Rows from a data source
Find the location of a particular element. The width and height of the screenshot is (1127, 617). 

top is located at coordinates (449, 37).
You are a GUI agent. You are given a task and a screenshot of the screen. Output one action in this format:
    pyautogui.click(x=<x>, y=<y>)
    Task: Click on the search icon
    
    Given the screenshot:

▶ Task objective
Put every line of the rows above into a JSON list of strings, with one string per line and blank lines left out.

▶ Solved problem
[
  "Find the location of a particular element. The width and height of the screenshot is (1127, 617). ",
  "top is located at coordinates (449, 37).",
  "You are a GUI agent. You are given a task and a screenshot of the screen. Output one action in this format:",
  "    pyautogui.click(x=<x>, y=<y>)",
  "    Task: Click on the search icon",
  "    Given the screenshot:"
]